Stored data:
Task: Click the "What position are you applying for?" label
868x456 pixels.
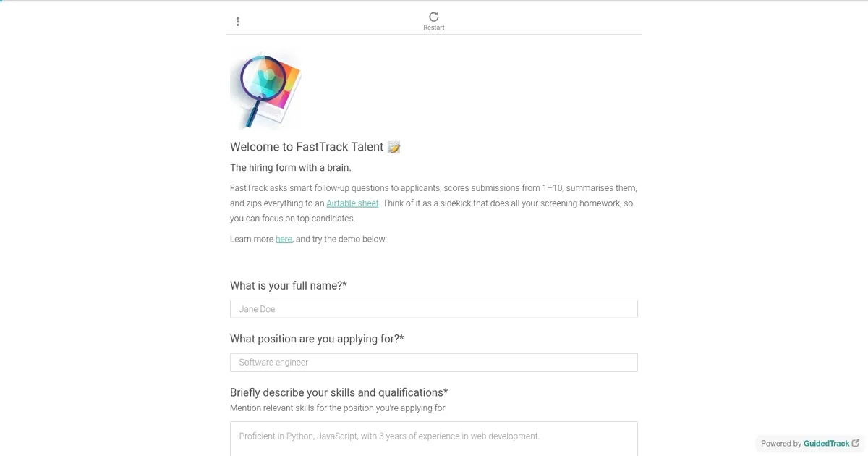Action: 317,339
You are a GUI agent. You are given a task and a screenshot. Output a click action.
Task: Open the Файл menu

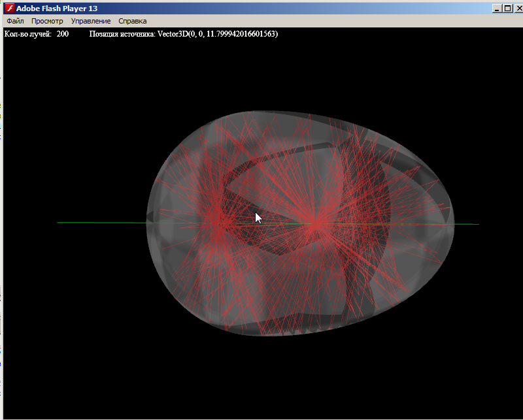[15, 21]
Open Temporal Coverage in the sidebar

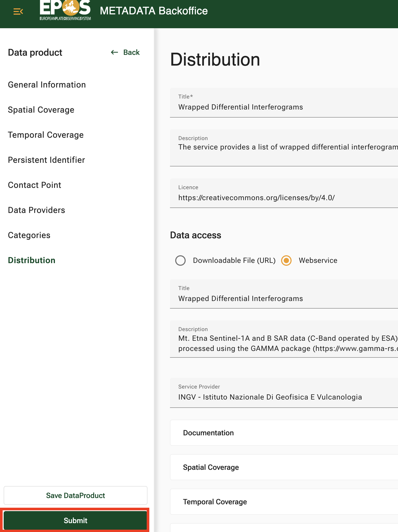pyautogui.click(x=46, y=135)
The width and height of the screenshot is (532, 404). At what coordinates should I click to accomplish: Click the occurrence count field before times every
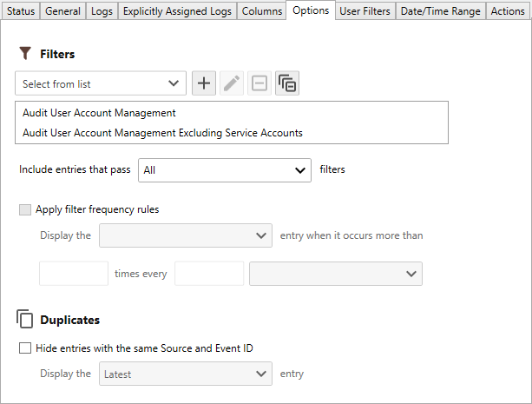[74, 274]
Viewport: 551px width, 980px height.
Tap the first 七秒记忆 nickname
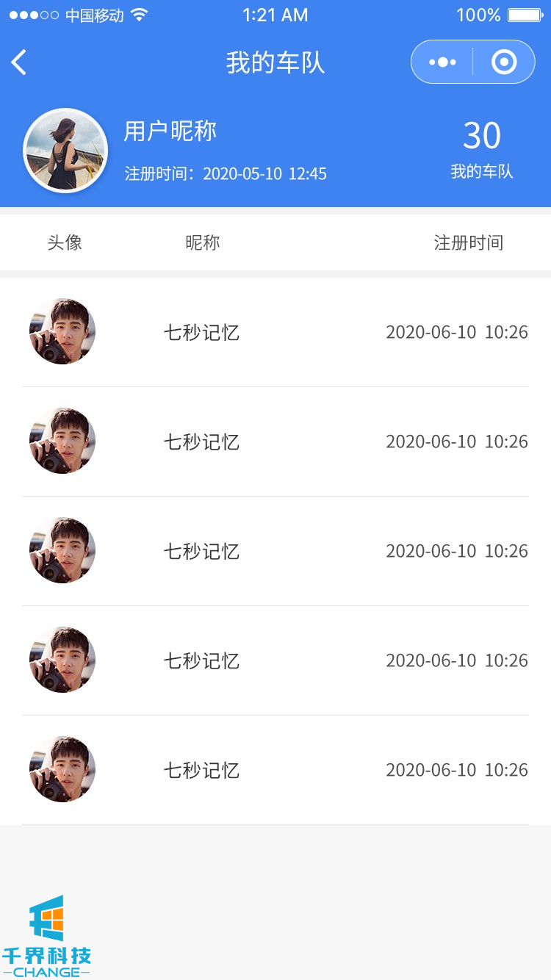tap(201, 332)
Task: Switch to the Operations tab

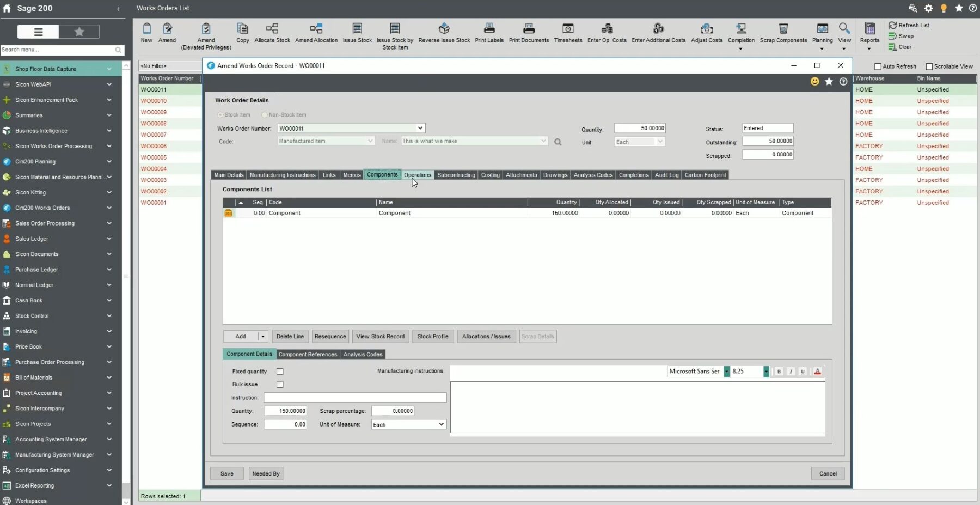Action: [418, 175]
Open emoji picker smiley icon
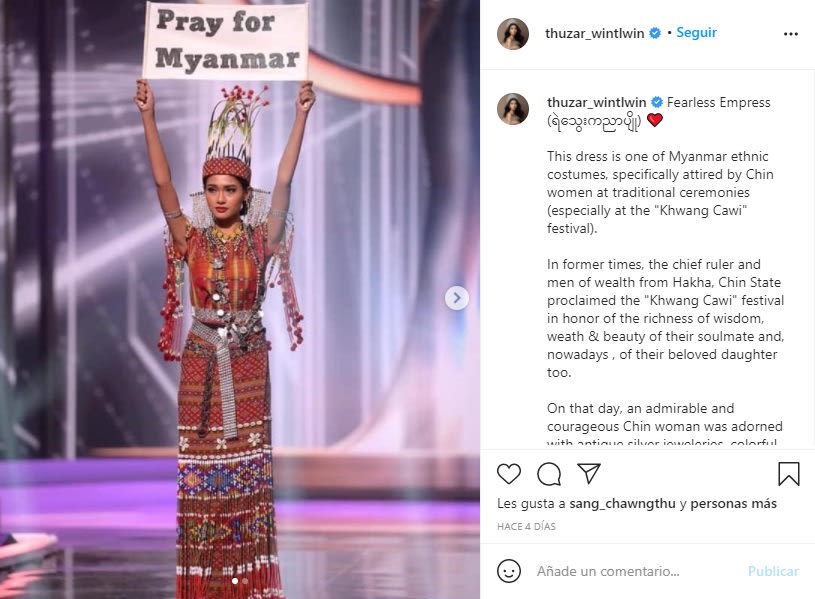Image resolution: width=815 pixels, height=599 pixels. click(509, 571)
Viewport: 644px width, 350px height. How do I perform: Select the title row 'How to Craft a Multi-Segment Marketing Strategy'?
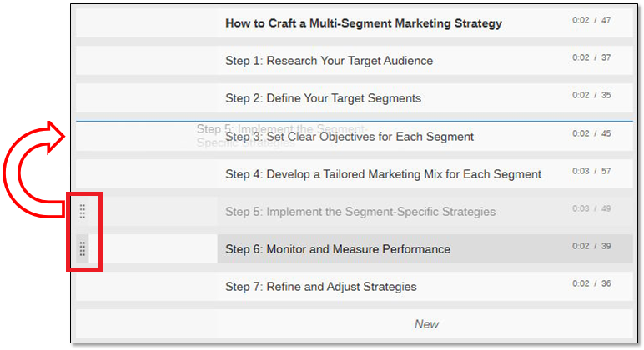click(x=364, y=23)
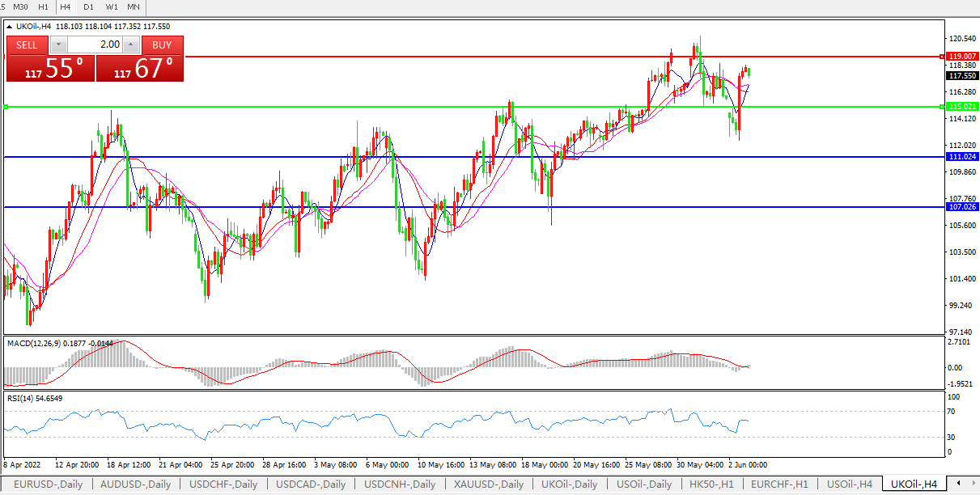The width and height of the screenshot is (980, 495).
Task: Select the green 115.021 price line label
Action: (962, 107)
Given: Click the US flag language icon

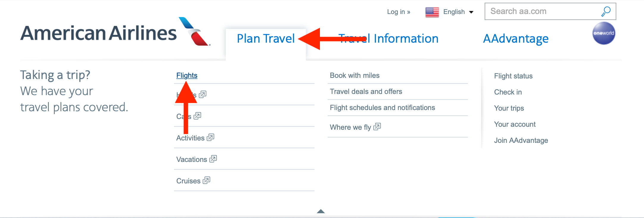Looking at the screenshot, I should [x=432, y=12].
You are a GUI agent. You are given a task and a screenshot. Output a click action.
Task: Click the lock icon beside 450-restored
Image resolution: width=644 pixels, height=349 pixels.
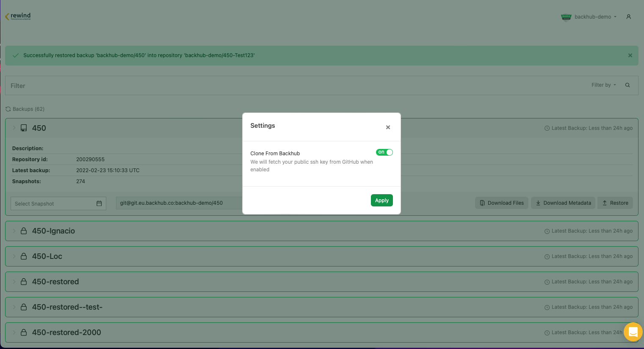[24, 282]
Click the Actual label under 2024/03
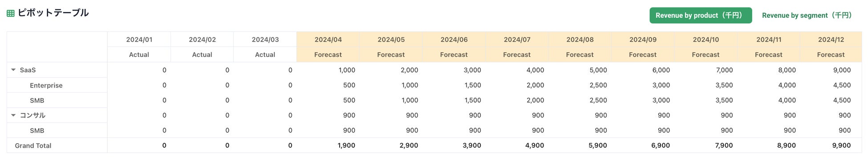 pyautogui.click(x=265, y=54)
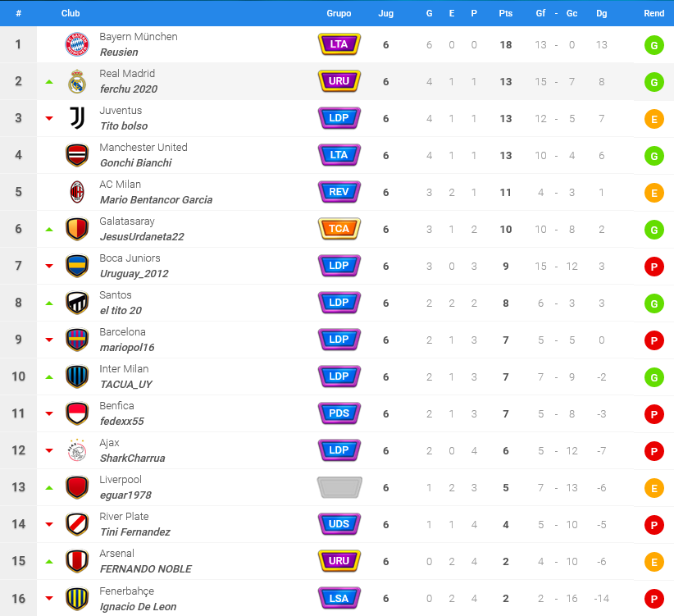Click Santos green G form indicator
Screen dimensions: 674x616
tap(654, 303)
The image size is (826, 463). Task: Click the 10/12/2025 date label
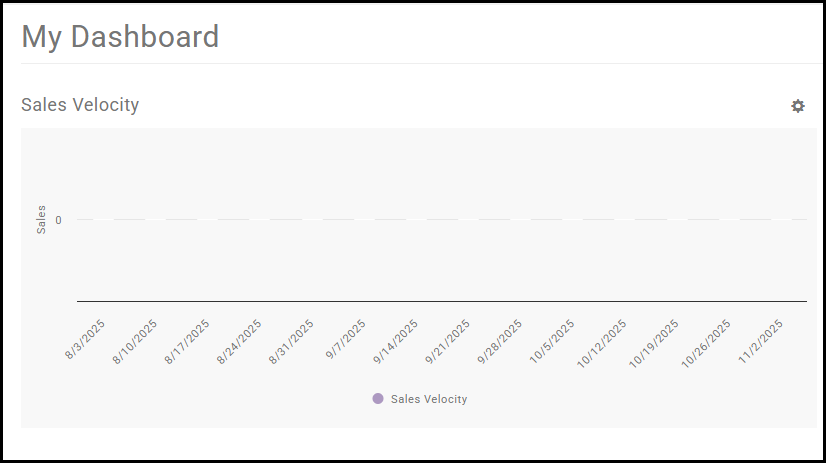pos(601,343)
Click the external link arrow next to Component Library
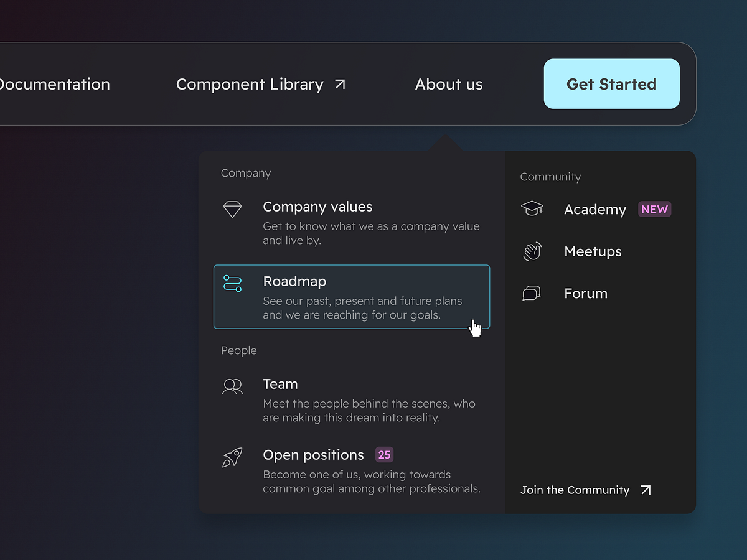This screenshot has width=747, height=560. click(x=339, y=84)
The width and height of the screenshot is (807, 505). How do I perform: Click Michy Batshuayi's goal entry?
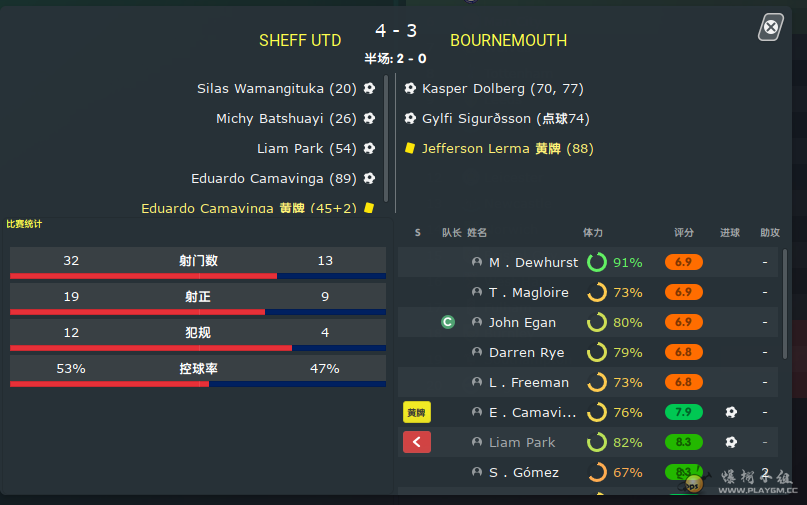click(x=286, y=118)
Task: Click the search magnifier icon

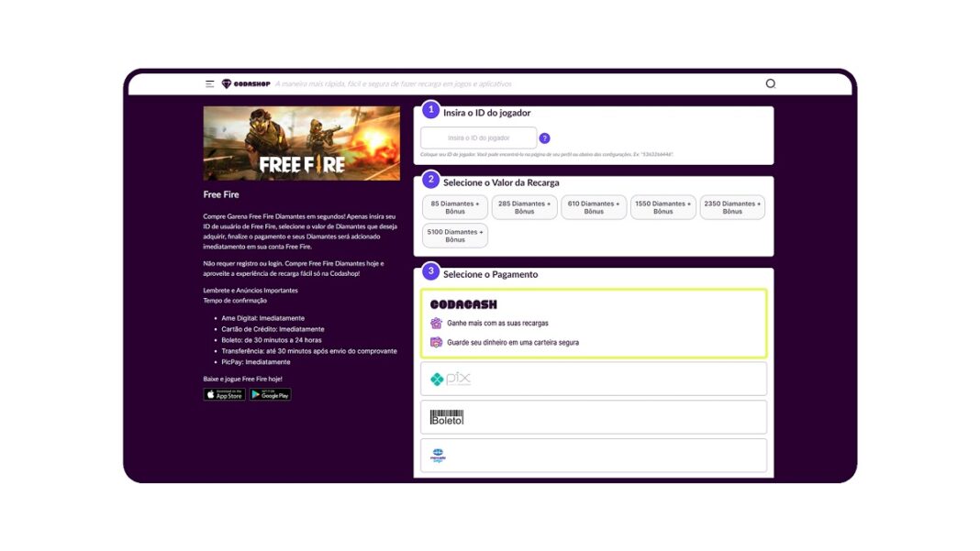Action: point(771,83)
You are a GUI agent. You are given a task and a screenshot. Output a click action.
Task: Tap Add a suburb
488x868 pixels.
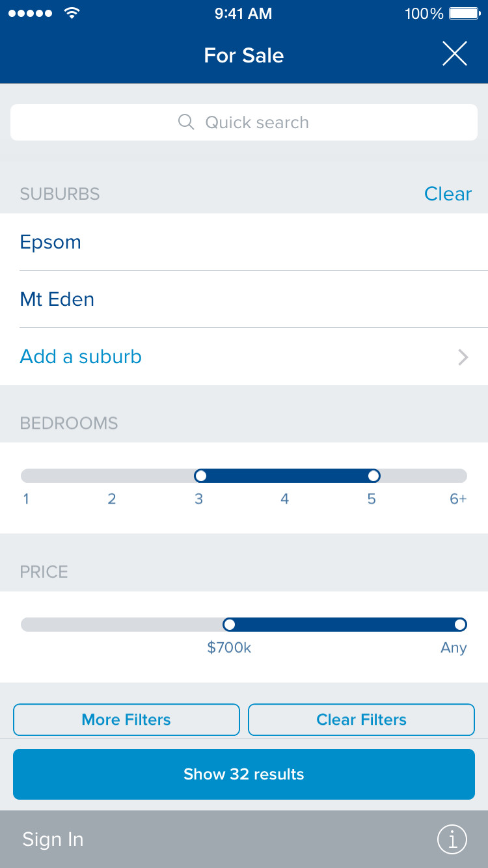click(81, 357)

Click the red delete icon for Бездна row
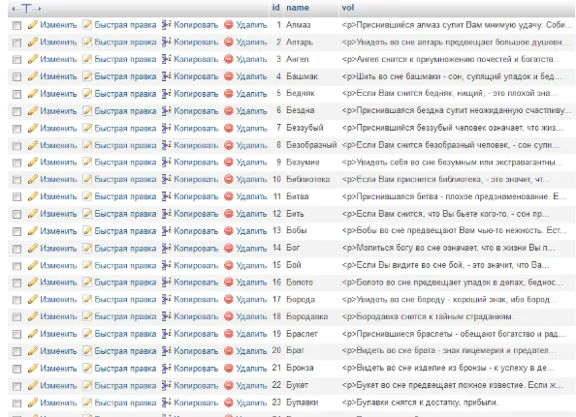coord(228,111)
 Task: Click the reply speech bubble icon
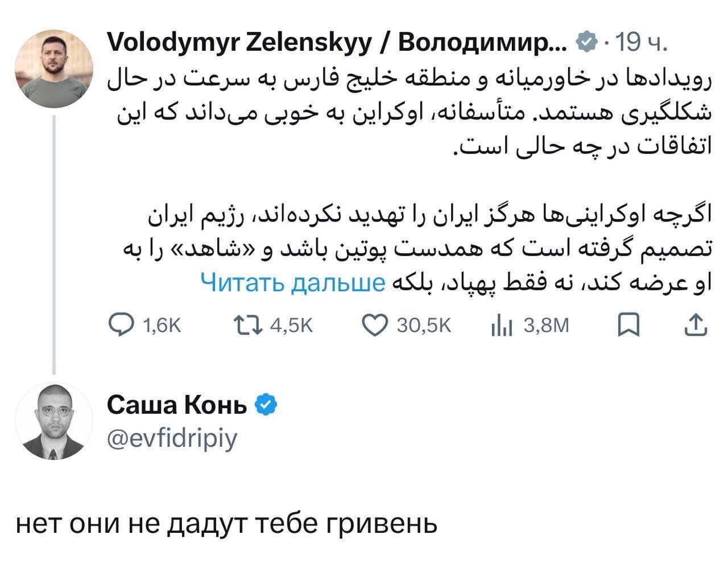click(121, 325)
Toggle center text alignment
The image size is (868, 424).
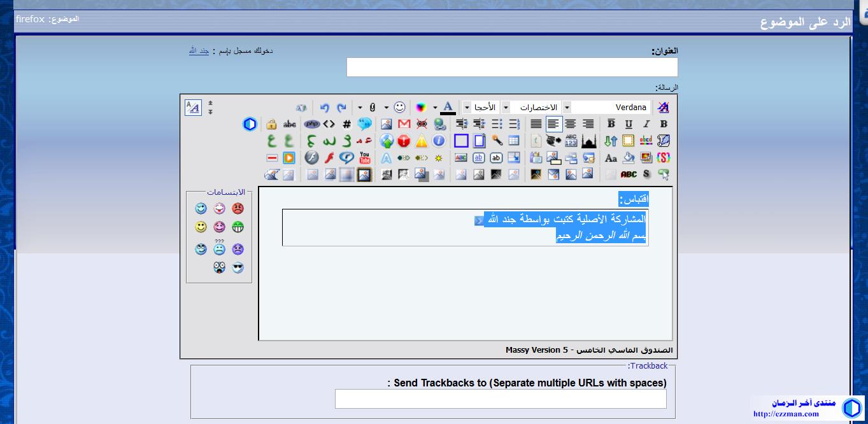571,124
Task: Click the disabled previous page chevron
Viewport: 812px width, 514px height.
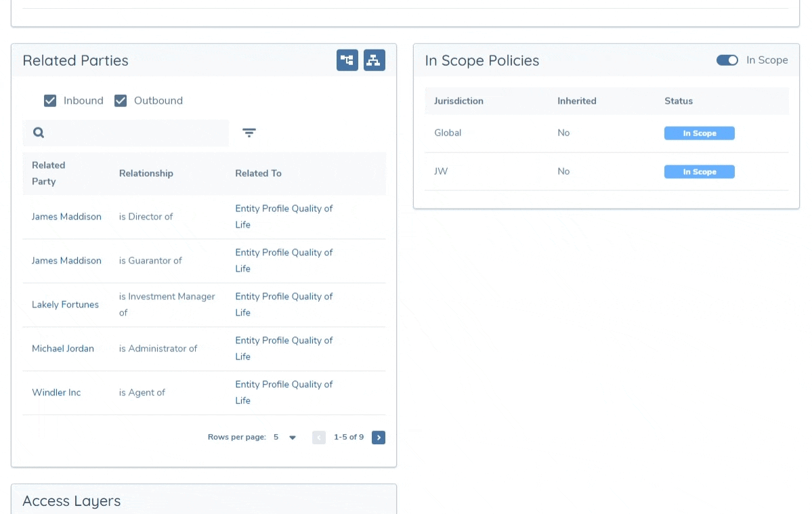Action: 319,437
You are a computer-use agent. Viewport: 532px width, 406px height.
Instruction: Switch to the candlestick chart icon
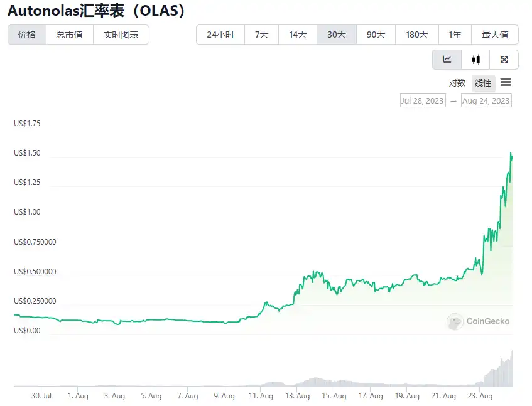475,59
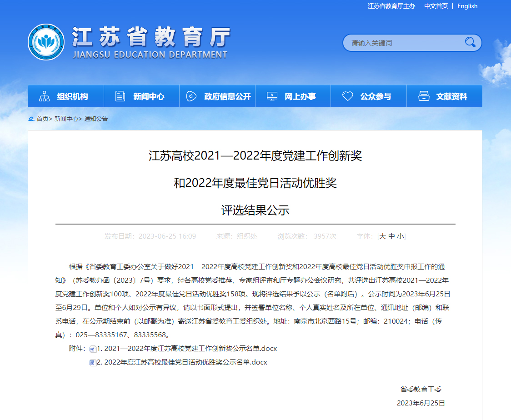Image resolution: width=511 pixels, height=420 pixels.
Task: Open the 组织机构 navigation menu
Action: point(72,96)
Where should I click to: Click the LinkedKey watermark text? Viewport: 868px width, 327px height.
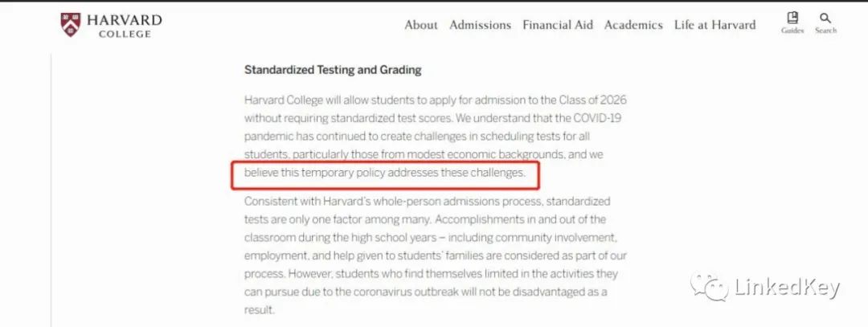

_Task details_
Reproduce only the lines from the line that holds "Viewport: 644px width, 350px" through the end of the records, exactly as they stand, both ends included and pictures excluded.

_Result of this task_
Viewport: 644px width, 350px height. How do I perform: Select the title row 'How to Craft a Multi-Segment Marketing Strategy'?
click(x=364, y=23)
The width and height of the screenshot is (980, 495).
Task: Select the green 115.021 price line label
Action: (962, 107)
Given: Click the US flag language icon

Looking at the screenshot, I should [x=432, y=12].
You are a GUI agent. You are given a task and a screenshot. Output a click action.
Task: Click the lock icon beside 450-restored
Image resolution: width=644 pixels, height=349 pixels.
[24, 282]
Click the Actual label under 2024/03
 pyautogui.click(x=265, y=54)
Click Santos green G form indicator
Screen dimensions: 674x616
tap(654, 303)
The image size is (826, 463). Task: Click the 10/12/2025 date label
pos(601,343)
Click the external link arrow next to Component Library
This screenshot has width=747, height=560. click(x=339, y=84)
The width and height of the screenshot is (807, 505). How do I perform: Click Michy Batshuayi's goal entry?
click(x=286, y=118)
Task: Click the search magnifier icon

Action: point(771,83)
You are a GUI agent. You are given a task and a screenshot. Output a click action.
Task: Tap Add a suburb
488x868 pixels.
click(81, 357)

Click the red delete icon for Бездна row
coord(228,111)
 Task: Click the reply speech bubble icon
click(121, 325)
Toggle center text alignment
The image size is (868, 424).
571,124
Task: Click the disabled previous page chevron
Viewport: 812px width, 514px height.
Action: 319,437
You are a computer-use agent. Viewport: 532px width, 406px height.
Instruction: Switch to the candlestick chart icon
475,59
Image resolution: width=511 pixels, height=420 pixels.
Task: Open the 组织机构 navigation menu
Action: point(72,96)
Where should I click to: Click the LinkedKey watermark text? Viewport: 868px width, 327px height.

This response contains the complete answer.